Mohammad Sarengat, pelari legendaris ini pada Asian Games IV tahun 1962 di Jakarta meraih medali emas untuk nomor lari 100 meter dan lari gawang putra 110 meter dalam waktu 14,3 detik. Pencapaian Sarengat itu sekaligus rekor baru untuk lari 100 meter dengan catatan 10,5 detik. Rekor itu baru dipecahkan 25 tahun kemudian lewat pelari Purnomo dengan waktu 10,3 detik.
Sarengat yang lahir di Banyumas, 28 Oktober 1939, meninggal pada usia 74 tahun di Jakarta. Hidup ayah tiga anak ini sungguh ”berwarna”. Setelah tak lagi menjadi atlet, selama bertahun-tahun dia bekerja sebagai dokter pribadi Wakil Presiden Sultan Hamengku Buwono IX dan Adam Malik.
Dia juga pernah menjadi Sekjen KONI, Direktur Operasi Gelora Bung Karno, dan Kepala Bidang Pembinaan Pengurus Besar Persatuan Atletik Seluruh Indonesia (PASI). Sarengat adalah dokter militer. Dia purnawirawan TNI Angkatan Darat dengan pangkat kolonel.

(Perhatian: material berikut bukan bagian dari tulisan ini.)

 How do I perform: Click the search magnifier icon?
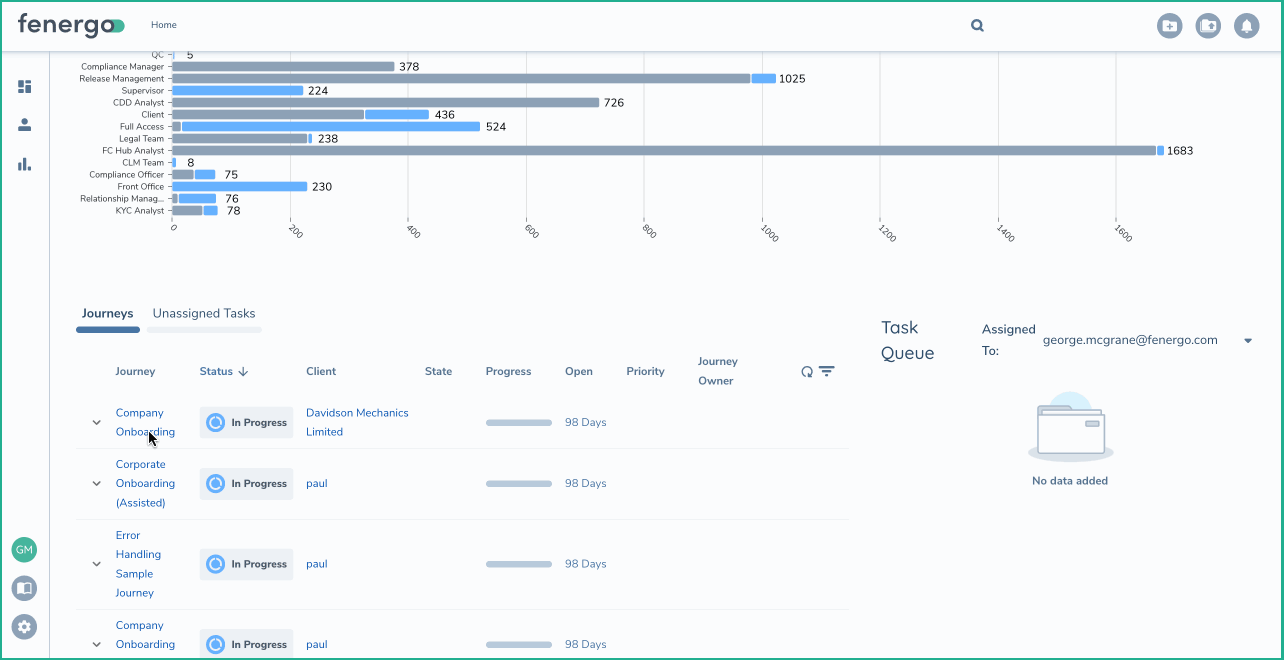click(977, 26)
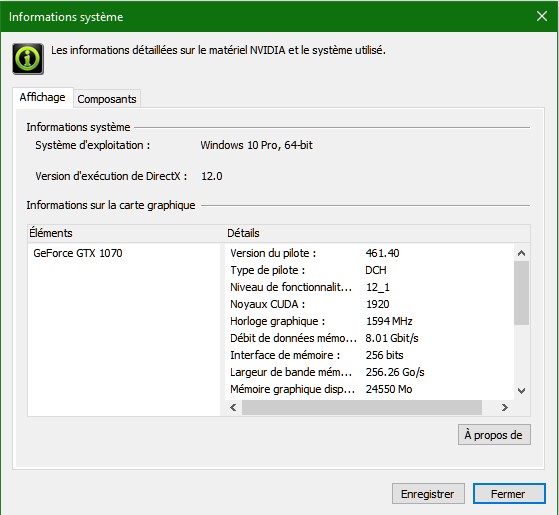Click the scroll down arrow in Détails
559x515 pixels.
[x=521, y=391]
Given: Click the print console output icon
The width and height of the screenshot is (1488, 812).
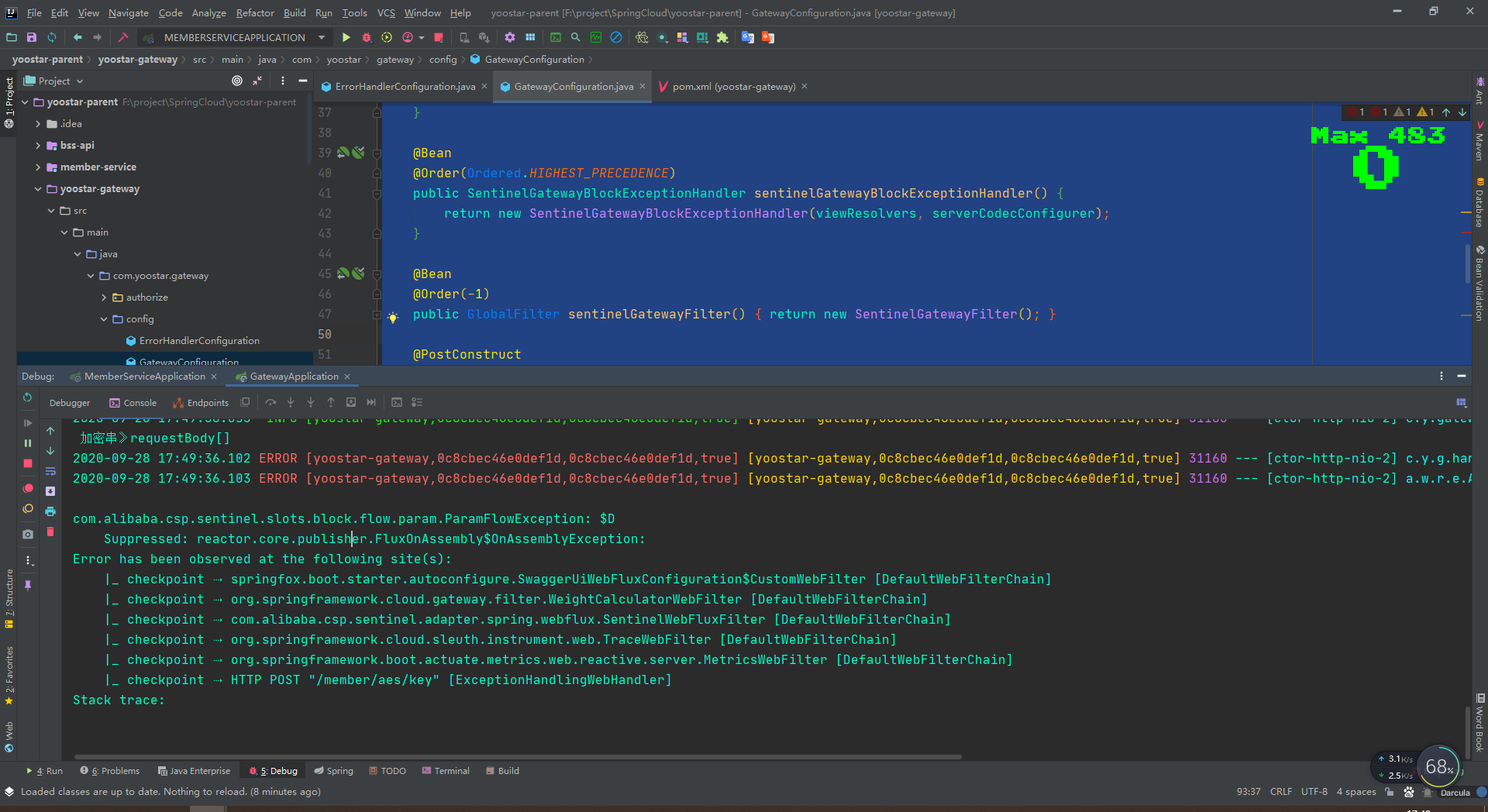Looking at the screenshot, I should (50, 511).

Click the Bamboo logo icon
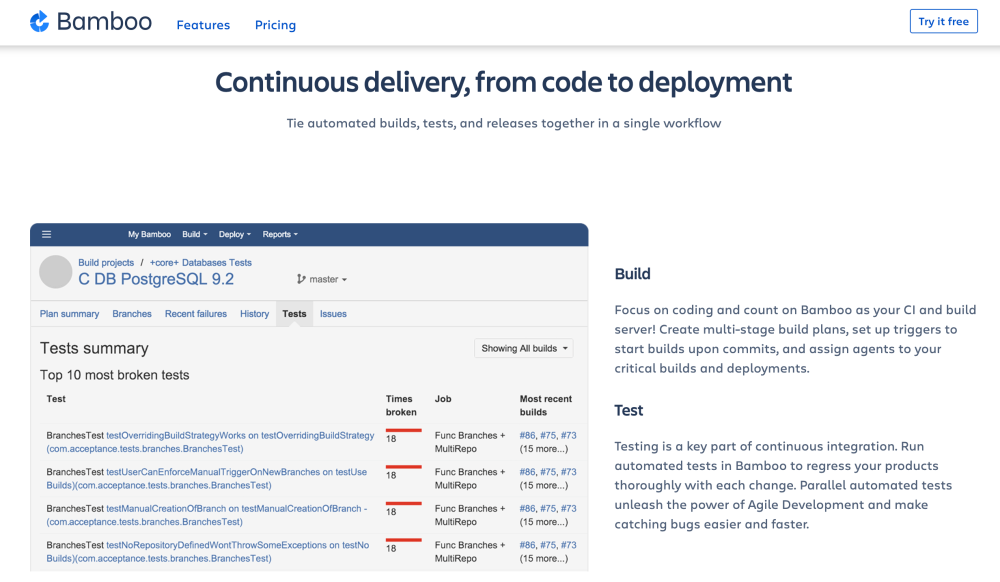pyautogui.click(x=40, y=22)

Mulai tertarik atletik saat berusia 18 tahun di Kampung Batang, Pekalongan, Jawa Tengah, Sarengat menorehkan prestasi pada pertandingan antarpelajar SMA untuk lompat tinggi dan lari 100 meter di Surabaya pada 1958. Ejekan teman-temannya saat dia kalah dalam Kejuaraan PASI 1959 di Jakarta justru membuat Sarengat terpacu berlatih keras.

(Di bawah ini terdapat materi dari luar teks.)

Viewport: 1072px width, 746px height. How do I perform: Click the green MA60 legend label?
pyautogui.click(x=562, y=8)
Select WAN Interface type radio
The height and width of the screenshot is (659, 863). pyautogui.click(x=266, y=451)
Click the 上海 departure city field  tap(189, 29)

Upayanya tak sia-sia, dia menjadi salah satu atlet legendaris dengan pencapaiannya di Asian Games 1962. Namun di sisi lain, pencapaiannya sebagai atlet harus dibayar ”mahal” dengan pendidikan yang terbengkalai. Demi atletik, Sarengat harus berlatih dan bertanding sehingga saat ujian SMA dia tak bisa. Tiga kali dia gagal ujian SMA.
Pada 1962, dia sempat bimbang, memilih meneruskan tugasnya sebagai atlet atau fokus pada pendidikannya di Fakultas Kedokteran Universitas Indonesia (FKUI).

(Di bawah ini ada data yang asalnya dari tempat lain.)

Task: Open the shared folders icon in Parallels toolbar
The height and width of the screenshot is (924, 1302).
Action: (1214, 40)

”Mengingat saya sudah banyak berkorban dalam bidang studi. Sekarang waktunya memikirkan diri sendiri,” kata Sarengat yang lulus dari FKUI tahun 1971.
Kecintaannya pada atletik membuat Sarengat tetap memberi perhatian pada cabang olahraga tersebut meskipun dia sudah menjadi dokter. Pemegang bintang jasa Satya Lencana Kebudayaan dari Pemerintah RI ini antara lain pernah menjadi Chef de Mission untuk kontingen Indonesia dalam Universiade di Tokyo, Jepang, tahun 1967.
Dia juga membagi pengalamannya, antara lain tentang pentingnya cara pendekatan yang tepat dari pelatih kepada atletnya, sesuai karakter kepribadian tiap atlet. Sepanjang kariernya sebagai atlet, Sarengat antara lain mendapat bimbingan dari pelatih asing, seperti Charles Jenkins, Bill Miller, dan Thomas Rosandich, ketiganya dari AS.
Sarengat juga menjadi sumber inspirasi bagi sebagian atlet lainnya. Salah satunya atlet panahan yang pernah masuk 10 besar Olimpiade Montreal 1976, Leanne Manurung. Selama tahun 1970-an, Leanne adalah salah satu atlet panahan terkuat Asia. Untuk pencapaiannya itu, dia meninggalkan kuliah di Fakultas Kedokteran Universitas Kristen Indonesia.
Apalagi tahun 1976 dia menikah. Namun justru sang suami yang menantangnya kembali ke bangku kuliah. Tahun 1980 Leanne tak mengambil kesempatan dalam SEA Games 1981 di Manila. Dia kembali kuliah dan diwisuda pada 1983. Pada tahun yang sama, atlet yang juga diwisuda adalah pesebak bola Khaerul Akwan sebagai sarjana hukum dan karateka Achyani Media sebagai sarjana ekonomi.